[Source records]
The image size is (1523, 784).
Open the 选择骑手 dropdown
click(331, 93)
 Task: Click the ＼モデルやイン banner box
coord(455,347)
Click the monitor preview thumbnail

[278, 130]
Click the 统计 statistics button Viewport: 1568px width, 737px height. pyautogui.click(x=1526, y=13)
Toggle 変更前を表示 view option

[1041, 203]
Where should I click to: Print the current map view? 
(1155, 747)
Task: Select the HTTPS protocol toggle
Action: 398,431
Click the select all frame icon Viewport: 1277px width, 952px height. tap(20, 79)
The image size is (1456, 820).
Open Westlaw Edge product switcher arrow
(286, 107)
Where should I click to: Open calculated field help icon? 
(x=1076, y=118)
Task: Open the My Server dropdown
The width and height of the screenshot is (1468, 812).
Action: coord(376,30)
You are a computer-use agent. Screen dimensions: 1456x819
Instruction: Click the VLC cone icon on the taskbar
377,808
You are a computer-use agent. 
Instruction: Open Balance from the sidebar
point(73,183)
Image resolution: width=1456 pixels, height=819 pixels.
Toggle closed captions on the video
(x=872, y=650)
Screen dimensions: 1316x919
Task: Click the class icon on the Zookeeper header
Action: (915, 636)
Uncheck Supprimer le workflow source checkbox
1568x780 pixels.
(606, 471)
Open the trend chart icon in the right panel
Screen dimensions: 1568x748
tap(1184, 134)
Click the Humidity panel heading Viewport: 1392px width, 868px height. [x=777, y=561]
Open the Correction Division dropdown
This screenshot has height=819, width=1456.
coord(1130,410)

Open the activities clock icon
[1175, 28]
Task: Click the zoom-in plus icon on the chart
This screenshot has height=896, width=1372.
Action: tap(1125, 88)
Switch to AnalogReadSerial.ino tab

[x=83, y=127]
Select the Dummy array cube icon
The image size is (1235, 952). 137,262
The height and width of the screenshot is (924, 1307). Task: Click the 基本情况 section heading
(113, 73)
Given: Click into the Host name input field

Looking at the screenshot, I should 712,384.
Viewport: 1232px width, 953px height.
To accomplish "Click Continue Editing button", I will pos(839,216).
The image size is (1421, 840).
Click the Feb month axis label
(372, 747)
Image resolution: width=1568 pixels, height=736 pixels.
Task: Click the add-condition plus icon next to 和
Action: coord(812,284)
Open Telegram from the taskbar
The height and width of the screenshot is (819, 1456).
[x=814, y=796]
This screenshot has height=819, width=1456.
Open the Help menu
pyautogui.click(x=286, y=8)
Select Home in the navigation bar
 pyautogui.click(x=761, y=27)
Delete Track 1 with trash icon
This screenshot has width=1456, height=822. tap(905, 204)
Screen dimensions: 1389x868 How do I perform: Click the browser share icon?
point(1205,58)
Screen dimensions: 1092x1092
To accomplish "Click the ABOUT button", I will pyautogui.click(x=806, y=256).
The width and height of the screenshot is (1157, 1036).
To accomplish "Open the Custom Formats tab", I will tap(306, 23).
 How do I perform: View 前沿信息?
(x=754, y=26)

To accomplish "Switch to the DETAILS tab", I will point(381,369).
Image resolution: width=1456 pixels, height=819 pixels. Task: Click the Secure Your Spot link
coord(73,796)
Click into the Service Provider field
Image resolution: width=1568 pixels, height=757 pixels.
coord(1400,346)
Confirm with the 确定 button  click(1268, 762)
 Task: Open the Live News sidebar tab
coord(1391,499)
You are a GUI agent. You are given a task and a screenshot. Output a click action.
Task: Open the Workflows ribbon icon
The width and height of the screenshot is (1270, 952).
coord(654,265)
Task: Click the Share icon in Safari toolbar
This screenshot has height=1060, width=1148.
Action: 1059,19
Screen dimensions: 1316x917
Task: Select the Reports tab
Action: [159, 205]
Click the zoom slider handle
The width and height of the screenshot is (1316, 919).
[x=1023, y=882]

**EXERCISE**
Repeat all the lines above verbatim.

**TASK ANSWER**
The image size is (1523, 784).
Open the 选择骑手 dropdown
click(331, 93)
 Task: Click the ＼モデルやイン banner box
coord(455,347)
Click the monitor preview thumbnail

[278, 130]
Click the 统计 statistics button Viewport: 1568px width, 737px height. pyautogui.click(x=1526, y=13)
Toggle 変更前を表示 view option

[1041, 203]
Where should I click to: Print the current map view? 
(1155, 747)
Task: Select the HTTPS protocol toggle
Action: 398,431
Click the select all frame icon Viewport: 1277px width, 952px height. tap(20, 79)
The image size is (1456, 820).
Open Westlaw Edge product switcher arrow
(286, 107)
Where should I click to: Open calculated field help icon? 
(x=1076, y=118)
Task: Open the My Server dropdown
The width and height of the screenshot is (1468, 812).
Action: coord(376,30)
You are a computer-use agent. Screen dimensions: 1456x819
Instruction: Click the VLC cone icon on the taskbar
377,808
You are a computer-use agent. 
Instruction: Open Balance from the sidebar
point(73,183)
Image resolution: width=1456 pixels, height=819 pixels.
Toggle closed captions on the video
(x=872, y=650)
Screen dimensions: 1316x919
Task: Click the class icon on the Zookeeper header
Action: (915, 636)
Uncheck Supprimer le workflow source checkbox
1568x780 pixels.
(606, 471)
Open the trend chart icon in the right panel
Screen dimensions: 1568x748
tap(1184, 134)
Click the Humidity panel heading Viewport: 1392px width, 868px height. [x=777, y=561]
Open the Correction Division dropdown
This screenshot has height=819, width=1456.
coord(1130,410)

Open the activities clock icon
[1175, 28]
Task: Click the zoom-in plus icon on the chart
This screenshot has height=896, width=1372.
Action: tap(1125, 88)
Switch to AnalogReadSerial.ino tab

[x=83, y=127]
Select the Dummy array cube icon
The image size is (1235, 952). 137,262
The height and width of the screenshot is (924, 1307). Task: Click the 基本情况 section heading
(113, 73)
Given: Click into the Host name input field

Looking at the screenshot, I should 712,384.
Viewport: 1232px width, 953px height.
To accomplish "Click Continue Editing button", I will pos(839,216).
The image size is (1421, 840).
Click the Feb month axis label
(372, 747)
Image resolution: width=1568 pixels, height=736 pixels.
Task: Click the add-condition plus icon next to 和
Action: coord(812,284)
Open Telegram from the taskbar
The height and width of the screenshot is (819, 1456).
[x=814, y=796]
This screenshot has height=819, width=1456.
Open the Help menu
pyautogui.click(x=286, y=8)
Select Home in the navigation bar
 pyautogui.click(x=761, y=27)
Delete Track 1 with trash icon
This screenshot has width=1456, height=822. tap(905, 204)
Screen dimensions: 1389x868 How do I perform: Click the browser share icon?
point(1205,58)
Screen dimensions: 1092x1092
To accomplish "Click the ABOUT button", I will pyautogui.click(x=806, y=256).
The width and height of the screenshot is (1157, 1036).
To accomplish "Open the Custom Formats tab", I will tap(306, 23).
 How do I perform: View 前沿信息?
(x=754, y=26)

To accomplish "Switch to the DETAILS tab", I will point(381,369).
Image resolution: width=1456 pixels, height=819 pixels. Task: Click the Secure Your Spot link
coord(73,796)
Click into the Service Provider field
Image resolution: width=1568 pixels, height=757 pixels.
coord(1400,346)
Confirm with the 确定 button  click(1268, 762)
 Task: Open the Live News sidebar tab
coord(1391,499)
You are a GUI agent. You are given a task and a screenshot. Output a click action.
Task: Open the Workflows ribbon icon
The width and height of the screenshot is (1270, 952).
coord(654,265)
Task: Click the Share icon in Safari toolbar
This screenshot has height=1060, width=1148.
Action: 1059,19
Screen dimensions: 1316x917
Task: Select the Reports tab
Action: [159, 205]
Click the zoom slider handle
The width and height of the screenshot is (1316, 919).
[x=1023, y=882]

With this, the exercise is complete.